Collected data
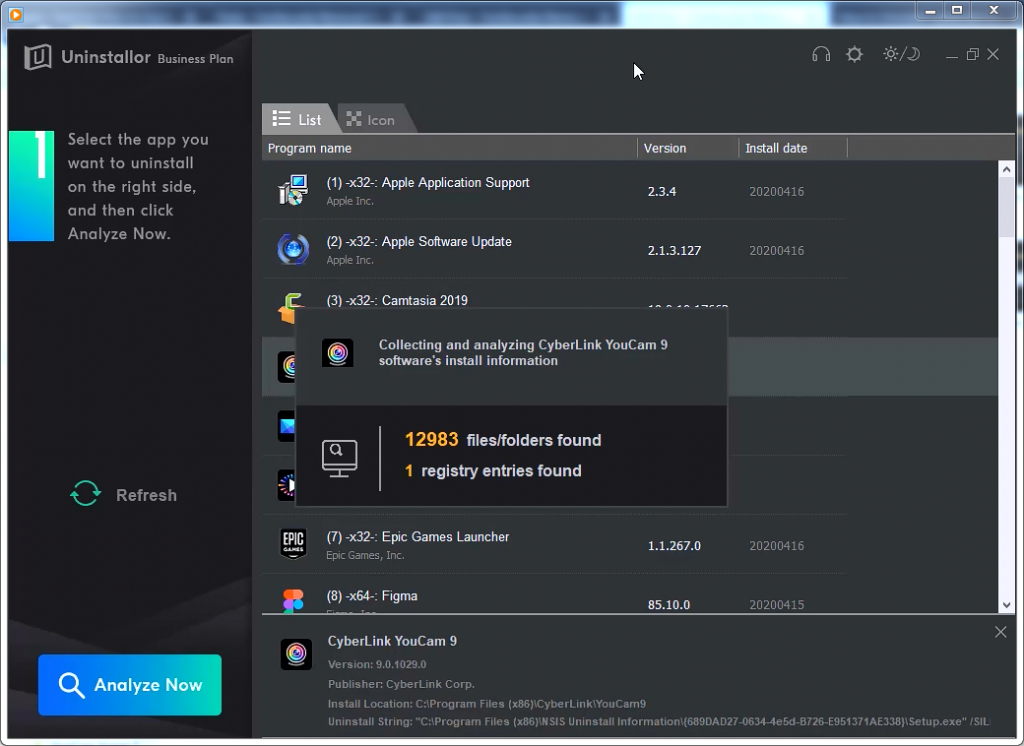The height and width of the screenshot is (746, 1024).
Task: Open settings via the gear icon
Action: 854,55
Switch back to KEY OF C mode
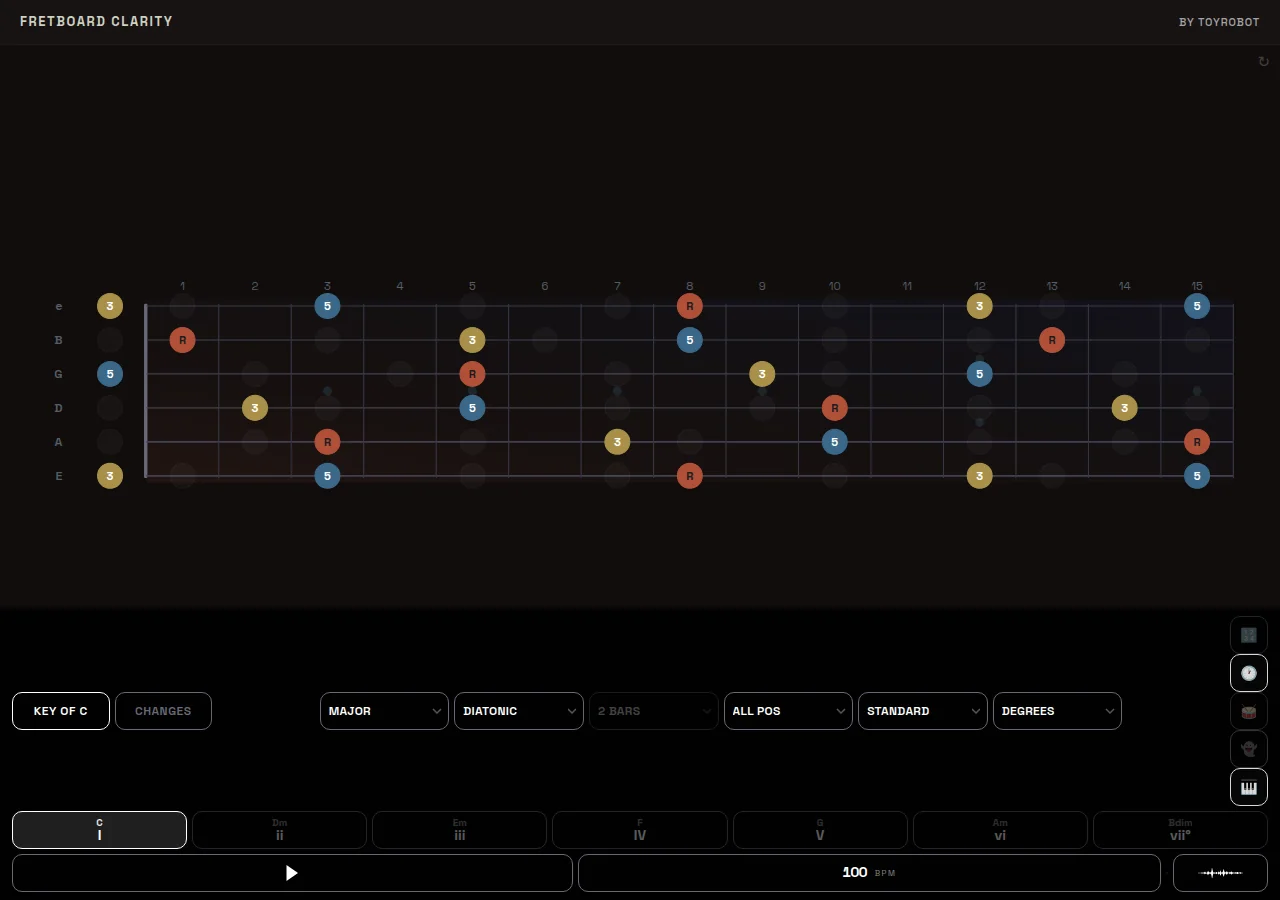Viewport: 1280px width, 900px height. [61, 711]
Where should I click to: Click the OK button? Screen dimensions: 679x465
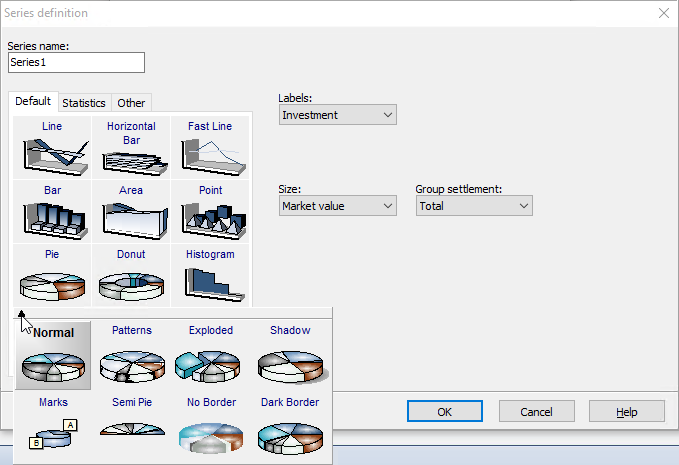pos(445,411)
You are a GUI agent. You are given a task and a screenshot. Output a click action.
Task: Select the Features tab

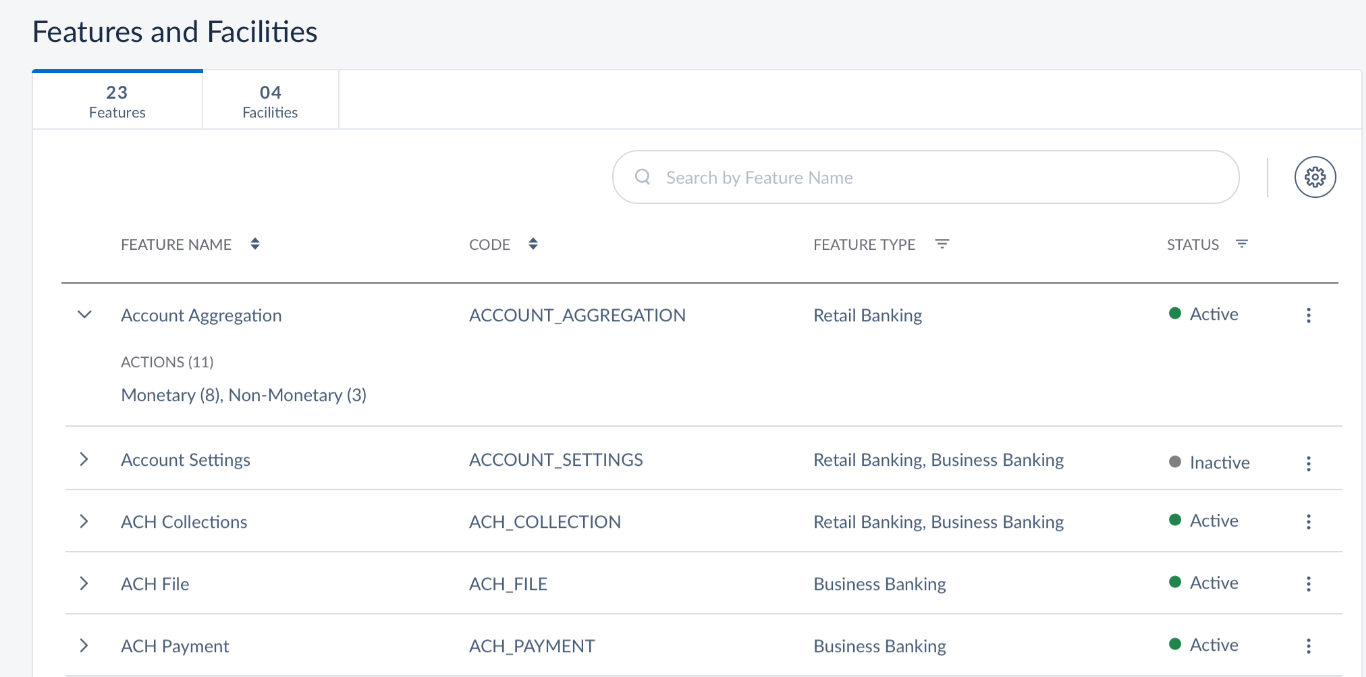pos(117,101)
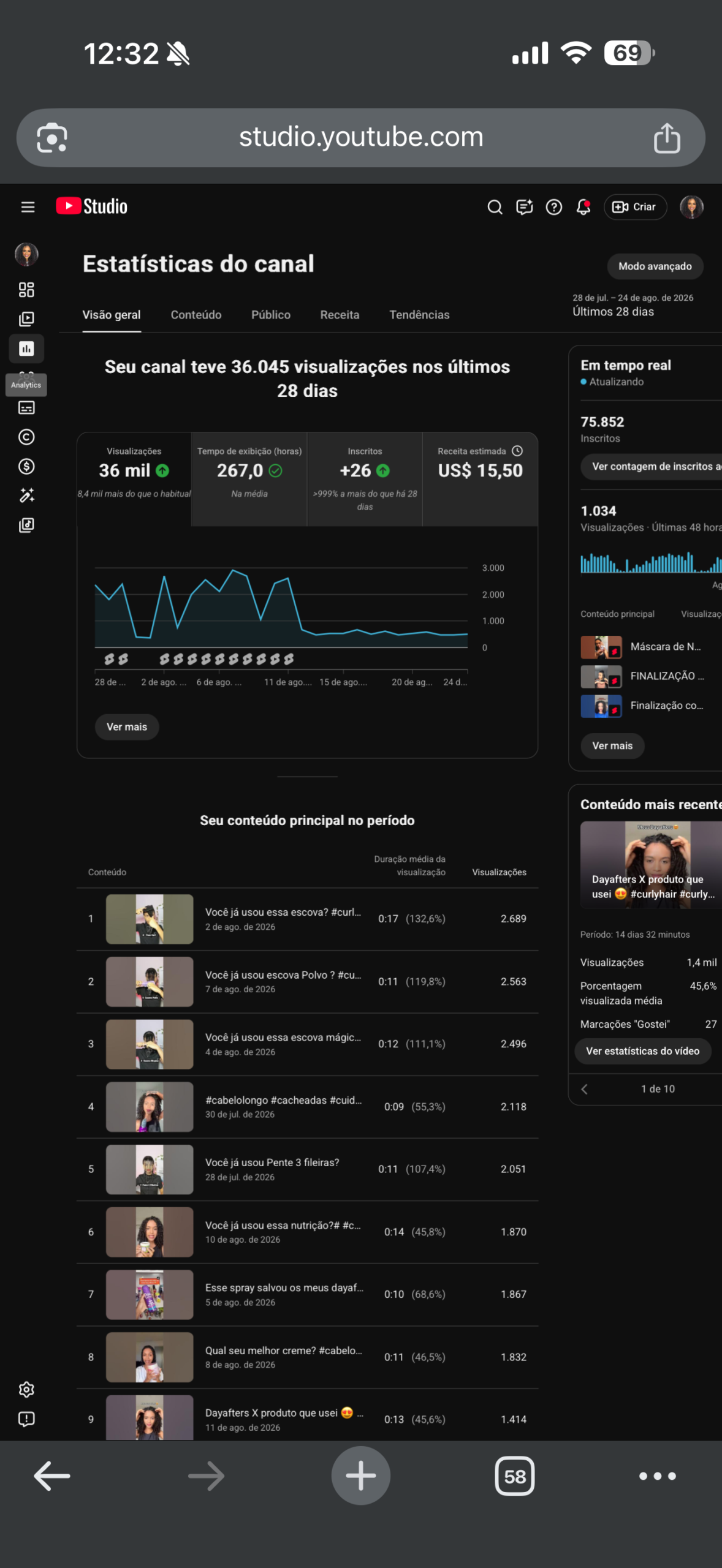Viewport: 722px width, 1568px height.
Task: Go to previous video in Conteúdo mais recente
Action: pos(584,1089)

> What you have to do
Your copy should consist only of the lines from the one containing "Where should I" through the last line of the entries above, reproduced exactly, without pictures.

> Response area
Where should I click to: Click the OK button? Screen dimensions: 679x465
pos(445,411)
You are a GUI agent. You are given a task and a screenshot. Output a click action.
Task: Select the Features tab

pos(117,101)
Viewport: 722px width, 1568px height.
Task: Go to previous video in Conteúdo mais recente
Action: pos(584,1089)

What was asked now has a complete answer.